Stockmarket crash: looking for correction’s silver lining
If ever there was a time to breathe a sigh of relief following a stockmarket mini-crash, this must be it.
Share prices, especially in the US, had got entirely out of whack with reality. And they still are. Even after the current correction, the US S & P 500 is still an extraordinary 37 per cent higher than just two years ago.
Now, what in your life has gone up 37 per cent over the past two years? Perhaps your power or childcare bills, but that’s about it.
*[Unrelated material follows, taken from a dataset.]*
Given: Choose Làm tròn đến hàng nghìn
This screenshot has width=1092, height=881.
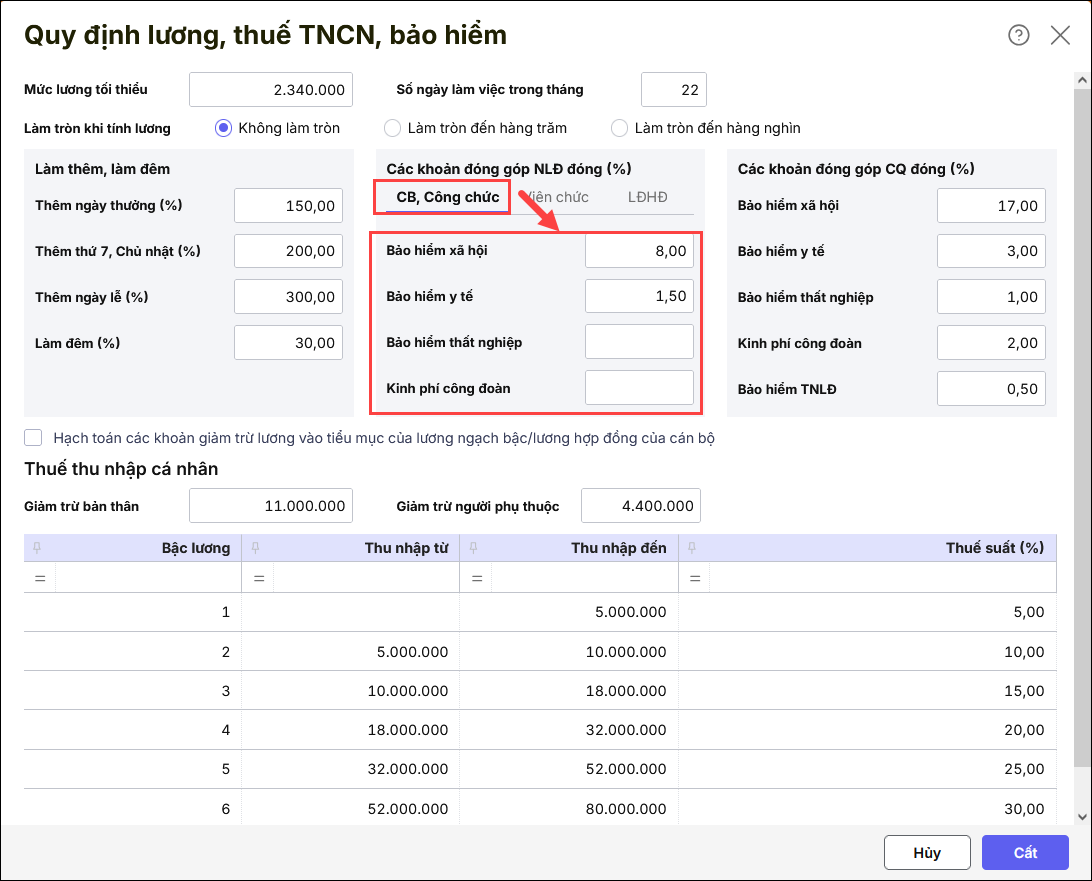Looking at the screenshot, I should pyautogui.click(x=619, y=128).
Americans’ wages have practically gone sideways too.
Even in Australia by the end of yesterday’s “bloodbath”, share prices — represented by the benchmark ASX 200 index — are on track to be almost 20 per cent higher than in February 2016.
Economists have tried to explain soaring share values by pointing to Donald Trump’s large corporate tax cuts or invoking the imminent productivity boom from digital technology.
There’s no doubt slashing the corporate rate in the US from 35 per cent to 21 per cent has ratcheted up the price of shares (because the dividend streams they represent are worth more).
But the major culprits for this rollercoaster are central banks in the US and Europe and what they did long before Trump was elected. Central banks have pumped trillions into financial markets for years, and in recent months the biggest of them all, the Federal Reserve in Washington DC, has made it clear it’s slowly turning off the tap. It seems inflation and even wages in the world’s biggest economy are starting to rise. This reversal in prices was inevitable, once the “quantitative easing” funny money started to recede.
While Australia stuck to conventional central-banking thinking, it won’t be spared; the decline in house prices could accelerate as equity prices fall.
Just as a US Treasury bond pays a regular coupon, so does a house in Melbourne: it’s called rent. If the rise in US bond and share prices has pumped up house prices globally, they too might start to fall in sympathy.
There’s a silver lining. Lower-income workers and younger people have seen a huge loss in relative wealth in the past decade. If this fall in share prices avoids an outright rout, it could be a blessing in disguise.
Even if prices do walk off a cliff, remember they dropped more than 25 per cent in a day in 1987 without major effects on the economy.